The Banking Law No. 5411 ("Banking Law") and the relevant secondary legislation set forth various self-reporting mechanisms for the banks operating in Turkey. We aim to focus on whether such self-reporting becomes mandatory in cases where banks detect non-compliance within their organizations. Such self-reporting is not universal, and the requirements vary with respect to the parties that are subject to these self-reporting rules and to the matters that trigger the self-reporting requirements.

There are two main actors who are under an obligation to self-report: (1) the banks (sometimes along with the relevant members of staff), and (2) the independent auditors. While the obligation of the independent auditors is broader with regard to subject (i.e., a violation of the Banking Law or the relevant bank's articles of association triggers their self-reporting obligation), the relevant obligation with respect to the banks is stipulated for a finite and enumerated list of subjects.

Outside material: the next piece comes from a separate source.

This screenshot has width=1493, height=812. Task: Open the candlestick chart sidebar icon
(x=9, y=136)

Article 33 of the Banking Law stipulates that if an independent bank auditor detects any issues that may endanger the continued operation of the bank or any evidence demonstrating that the bank managers ("yöneticiler" in Turkish) have violated the Banking Law or the bank's articles of association, then the independent auditor should inform the Banking Regulation and Supervision Agency ("BRSA") accordingly. The scope of the term "manager" has been broadly envisaged in Article 3 of the Banking Law to include the heads and members of the board of directors, the auditing committee and the credit committee of a bank, the general manager, the deputy general manager, the authorized signatories, the regional managers, the branch managers and the managers of the units employed within the central head office organization (i.e., headquarters) of the bank. Accordingly, if a bank's independent auditor notices an irregularity and takes the view that a certain act triggers her obligation to inform the BRSA, this might be a disclosure point for her as a violation of the Banking Law. The obligation to notify the BRSA as per the foregoing should be considered to fall on the independent auditor, and not the bank.

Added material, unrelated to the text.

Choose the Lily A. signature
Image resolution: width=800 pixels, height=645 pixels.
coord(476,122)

Article 25 of the Banking Law shifts this reporting obligation in certain cases on to the bank (and, in the present case, the relevant staff member). It stipulates that the grounds or reasons for why a general manager and/or its deputies have left their office(s) shall be conveyed to the BRSA within 7 days of such member(s) of staff leaving their office(s).

Article 26 of the same law sets forth that persons who fail to comply with the requirements set out in subparagraphs (a) (which is mainly about being solvent), (b) (which is primarily about not having a significant ownership stake in or control over banks that have been transferred to the Savings Deposit Insurance Fund), (c) (which is mainly about not having a significant ownership stake in financial institutions before they have been transferred to the Savings Deposit Insurance Fund), and (d) (which primarily concerns being subject to certain penalties set out under the Turkish Criminal Code) of Article 8, shall not be employed as a general manager, deputy general manager, or as an authorized signatory at the banks. The same article further stipulates that the banks should immediately relieve such relevant persons from these managerial positions and also remove their signatory authority.

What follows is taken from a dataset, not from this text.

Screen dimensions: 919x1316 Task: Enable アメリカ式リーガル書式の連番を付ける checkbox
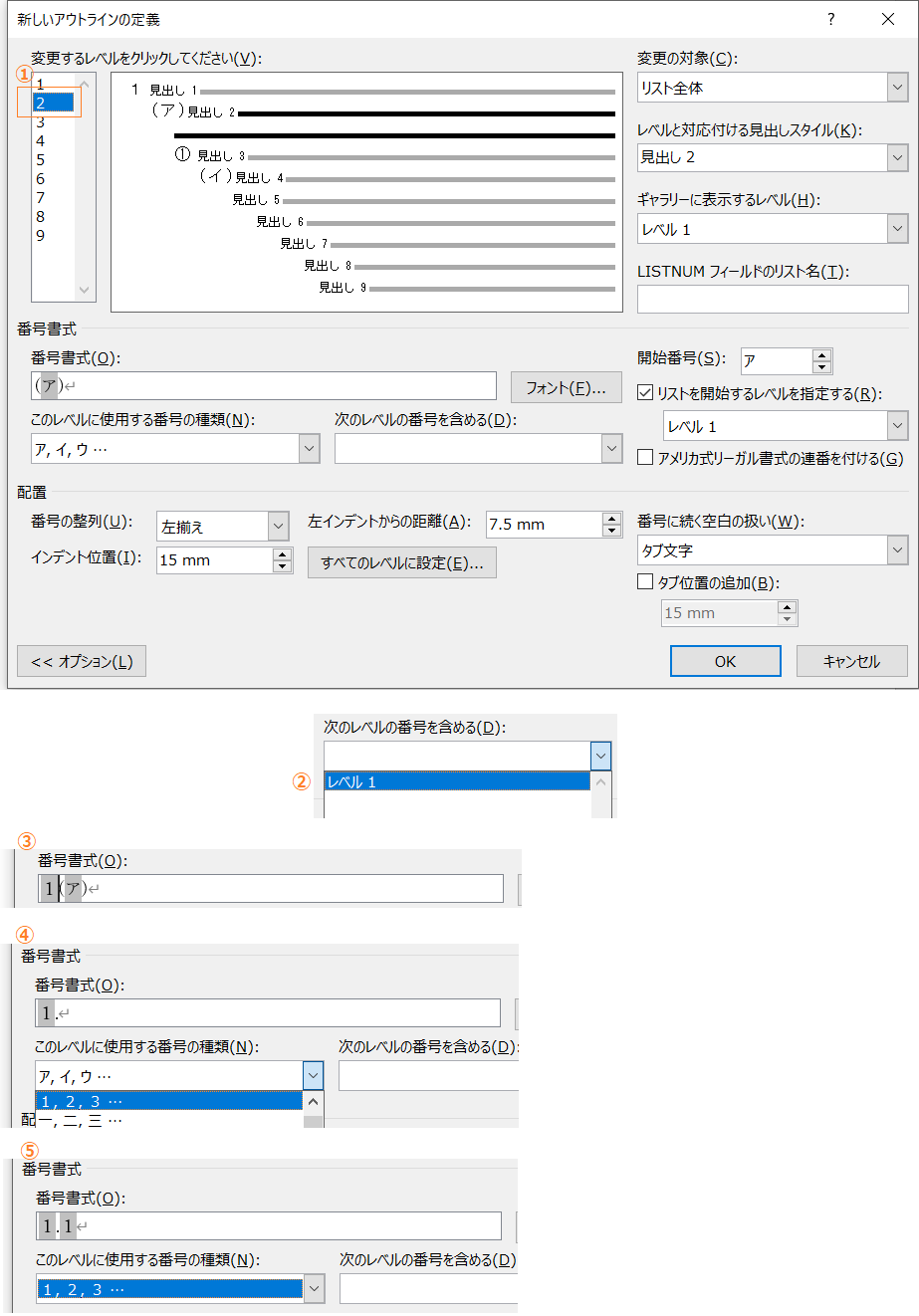click(x=645, y=458)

Additionally, Article 38 of the Banking Law sets forth the requirement to submit consolidated financial reports, and the Regulation Regarding Activity Reports of Joint Stock Companies renders it mandatory that joint stock companies state in their activity reports whether they or the members of their board of directors were subject to any administrative or judiciary sanctions during the time covered by the report. Article 10(4) of the Regulation Regarding Procedures and Principles of Banks' Activity Reports to be prepared by Banks requires the banks to submit their activity reports to the BRSA within 7 days following their publications.

In summary, except for the limited number of circumstances listed above, banks are not subject to mandatory self-reporting rules with respect to cases where they detect non-compliance within their organizations.